> TASK BRIEF
Rewrite the items below, changing every "Instruction" to "Directive" and leaving everything else unchanged.

Dataset entries:
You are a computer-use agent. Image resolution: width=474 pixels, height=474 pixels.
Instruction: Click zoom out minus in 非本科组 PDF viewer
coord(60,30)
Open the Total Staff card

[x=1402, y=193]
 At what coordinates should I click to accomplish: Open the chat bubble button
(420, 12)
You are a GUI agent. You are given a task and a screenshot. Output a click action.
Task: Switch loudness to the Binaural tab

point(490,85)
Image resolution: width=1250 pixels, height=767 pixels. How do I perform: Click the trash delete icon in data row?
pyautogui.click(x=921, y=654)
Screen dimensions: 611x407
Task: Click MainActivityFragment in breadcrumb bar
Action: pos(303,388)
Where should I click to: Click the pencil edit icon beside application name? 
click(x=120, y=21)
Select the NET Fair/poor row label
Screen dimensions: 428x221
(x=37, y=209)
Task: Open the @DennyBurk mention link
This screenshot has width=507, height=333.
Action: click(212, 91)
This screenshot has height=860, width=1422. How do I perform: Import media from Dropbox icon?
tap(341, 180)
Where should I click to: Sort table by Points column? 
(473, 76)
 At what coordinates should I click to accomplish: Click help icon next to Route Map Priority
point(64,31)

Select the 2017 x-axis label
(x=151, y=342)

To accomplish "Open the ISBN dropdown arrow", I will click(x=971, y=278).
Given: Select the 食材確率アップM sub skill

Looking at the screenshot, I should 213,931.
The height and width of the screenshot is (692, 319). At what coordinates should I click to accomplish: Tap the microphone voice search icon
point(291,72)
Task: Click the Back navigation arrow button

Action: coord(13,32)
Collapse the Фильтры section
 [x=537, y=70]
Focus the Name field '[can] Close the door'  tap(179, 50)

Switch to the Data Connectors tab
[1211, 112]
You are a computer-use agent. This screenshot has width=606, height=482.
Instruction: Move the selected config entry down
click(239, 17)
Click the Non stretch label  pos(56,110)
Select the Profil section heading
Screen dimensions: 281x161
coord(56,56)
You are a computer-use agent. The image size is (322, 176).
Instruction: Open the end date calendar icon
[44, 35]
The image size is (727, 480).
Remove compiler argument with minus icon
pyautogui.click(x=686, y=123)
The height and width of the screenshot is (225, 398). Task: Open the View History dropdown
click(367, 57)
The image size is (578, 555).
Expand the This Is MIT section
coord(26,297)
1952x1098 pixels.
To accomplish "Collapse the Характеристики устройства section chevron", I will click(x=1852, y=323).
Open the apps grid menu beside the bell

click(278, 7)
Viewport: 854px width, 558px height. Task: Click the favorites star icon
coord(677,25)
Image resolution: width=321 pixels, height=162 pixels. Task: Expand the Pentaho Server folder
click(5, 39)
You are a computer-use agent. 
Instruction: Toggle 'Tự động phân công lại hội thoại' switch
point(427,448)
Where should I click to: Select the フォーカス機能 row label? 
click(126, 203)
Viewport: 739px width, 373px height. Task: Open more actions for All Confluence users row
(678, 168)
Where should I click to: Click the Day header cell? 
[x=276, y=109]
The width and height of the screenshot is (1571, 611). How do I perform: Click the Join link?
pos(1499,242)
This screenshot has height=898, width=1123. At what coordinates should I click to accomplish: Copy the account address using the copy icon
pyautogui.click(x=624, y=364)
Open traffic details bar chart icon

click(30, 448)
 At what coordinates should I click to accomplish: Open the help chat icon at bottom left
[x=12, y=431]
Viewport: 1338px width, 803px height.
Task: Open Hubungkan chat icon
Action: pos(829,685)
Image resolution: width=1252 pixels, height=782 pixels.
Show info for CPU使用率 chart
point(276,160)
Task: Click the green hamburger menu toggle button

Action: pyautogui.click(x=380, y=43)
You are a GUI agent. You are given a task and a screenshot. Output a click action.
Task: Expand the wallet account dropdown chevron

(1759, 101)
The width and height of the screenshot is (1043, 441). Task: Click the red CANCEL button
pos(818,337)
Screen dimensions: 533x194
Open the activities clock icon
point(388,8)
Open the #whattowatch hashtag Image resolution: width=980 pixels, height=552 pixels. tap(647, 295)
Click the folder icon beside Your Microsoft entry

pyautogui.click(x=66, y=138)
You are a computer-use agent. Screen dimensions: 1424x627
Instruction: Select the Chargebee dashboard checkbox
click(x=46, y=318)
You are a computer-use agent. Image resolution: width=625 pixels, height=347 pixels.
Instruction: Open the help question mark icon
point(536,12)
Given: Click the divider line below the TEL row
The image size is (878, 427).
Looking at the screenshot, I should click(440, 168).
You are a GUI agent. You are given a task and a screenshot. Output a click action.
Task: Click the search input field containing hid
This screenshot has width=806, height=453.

> WRITTEN SOLUTION
You are a computer-use agent. Image resolution: width=474 pixels, height=474 pixels.
Directive: Click zoom out minus in 非本科组 PDF viewer
coord(60,30)
Open the Total Staff card

[x=1402, y=193]
 At what coordinates should I click to accomplish: Open the chat bubble button
(420, 12)
You are a GUI agent. You are given a task and a screenshot. Output a click action.
Task: Switch loudness to the Binaural tab

point(490,85)
Image resolution: width=1250 pixels, height=767 pixels. How do I perform: Click the trash delete icon in data row?
pyautogui.click(x=921, y=654)
Screen dimensions: 611x407
Task: Click MainActivityFragment in breadcrumb bar
Action: pos(303,388)
Where should I click to: Click the pencil edit icon beside application name? 
click(x=120, y=21)
Select the NET Fair/poor row label
Screen dimensions: 428x221
(x=37, y=209)
Task: Open the @DennyBurk mention link
This screenshot has width=507, height=333.
Action: click(212, 91)
This screenshot has height=860, width=1422. How do I perform: Import media from Dropbox icon?
tap(341, 180)
Where should I click to: Sort table by Points column? 
(473, 76)
 At what coordinates should I click to accomplish: Click help icon next to Route Map Priority
point(64,31)

Select the 2017 x-axis label
(x=151, y=342)

To accomplish "Open the ISBN dropdown arrow", I will click(x=971, y=278).
Given: Select the 食材確率アップM sub skill

Looking at the screenshot, I should 213,931.
The height and width of the screenshot is (692, 319). At what coordinates should I click to accomplish: Tap the microphone voice search icon
point(291,72)
Task: Click the Back navigation arrow button

Action: coord(13,32)
Collapse the Фильтры section
 [x=537, y=70]
Focus the Name field '[can] Close the door'  tap(179, 50)

Switch to the Data Connectors tab
[1211, 112]
You are a computer-use agent. This screenshot has width=606, height=482.
Directive: Move the selected config entry down
click(239, 17)
Click the Non stretch label  pos(56,110)
Select the Profil section heading
Screen dimensions: 281x161
coord(56,56)
You are a computer-use agent. The image size is (322, 176).
Directive: Open the end date calendar icon
[44, 35]
The image size is (727, 480).
Remove compiler argument with minus icon
pyautogui.click(x=686, y=123)
The height and width of the screenshot is (225, 398). Task: Open the View History dropdown
click(367, 57)
The image size is (578, 555).
Expand the This Is MIT section
coord(26,297)
1952x1098 pixels.
To accomplish "Collapse the Характеристики устройства section chevron", I will click(x=1852, y=323).
Open the apps grid menu beside the bell

click(278, 7)
Viewport: 854px width, 558px height. Task: Click the favorites star icon
coord(677,25)
Image resolution: width=321 pixels, height=162 pixels. Task: Expand the Pentaho Server folder
click(5, 39)
You are a computer-use agent. 
Directive: Toggle 'Tự động phân công lại hội thoại' switch
point(427,448)
Where should I click to: Select the フォーカス機能 row label? 
click(126, 203)
Viewport: 739px width, 373px height. Task: Open more actions for All Confluence users row
(678, 168)
Where should I click to: Click the Day header cell? 
[x=276, y=109]
The width and height of the screenshot is (1571, 611). How do I perform: Click the Join link?
pos(1499,242)
This screenshot has height=898, width=1123. At what coordinates should I click to accomplish: Copy the account address using the copy icon
pyautogui.click(x=624, y=364)
Open traffic details bar chart icon

click(30, 448)
 At what coordinates should I click to accomplish: Open the help chat icon at bottom left
[x=12, y=431]
Viewport: 1338px width, 803px height.
Task: Open Hubungkan chat icon
Action: pos(829,685)
Image resolution: width=1252 pixels, height=782 pixels.
Show info for CPU使用率 chart
point(276,160)
Task: Click the green hamburger menu toggle button

Action: pyautogui.click(x=380, y=43)
You are a GUI agent. You are given a task and a screenshot. Output a click action.
Task: Expand the wallet account dropdown chevron

(1759, 101)
The width and height of the screenshot is (1043, 441). Task: Click the red CANCEL button
pos(818,337)
Screen dimensions: 533x194
Open the activities clock icon
point(388,8)
Open the #whattowatch hashtag Image resolution: width=980 pixels, height=552 pixels. tap(647, 295)
Click the folder icon beside Your Microsoft entry

pyautogui.click(x=66, y=138)
You are a computer-use agent. Screen dimensions: 1424x627
Directive: Select the Chargebee dashboard checkbox
click(x=46, y=318)
You are a computer-use agent. Image resolution: width=625 pixels, height=347 pixels.
Directive: Open the help question mark icon
point(536,12)
Given: Click the divider line below the TEL row
The image size is (878, 427).
Looking at the screenshot, I should click(440, 168).
You are a GUI agent. You are given a task and a screenshot. Output a click action.
Task: Click the search input field containing hid
This screenshot has width=806, height=453.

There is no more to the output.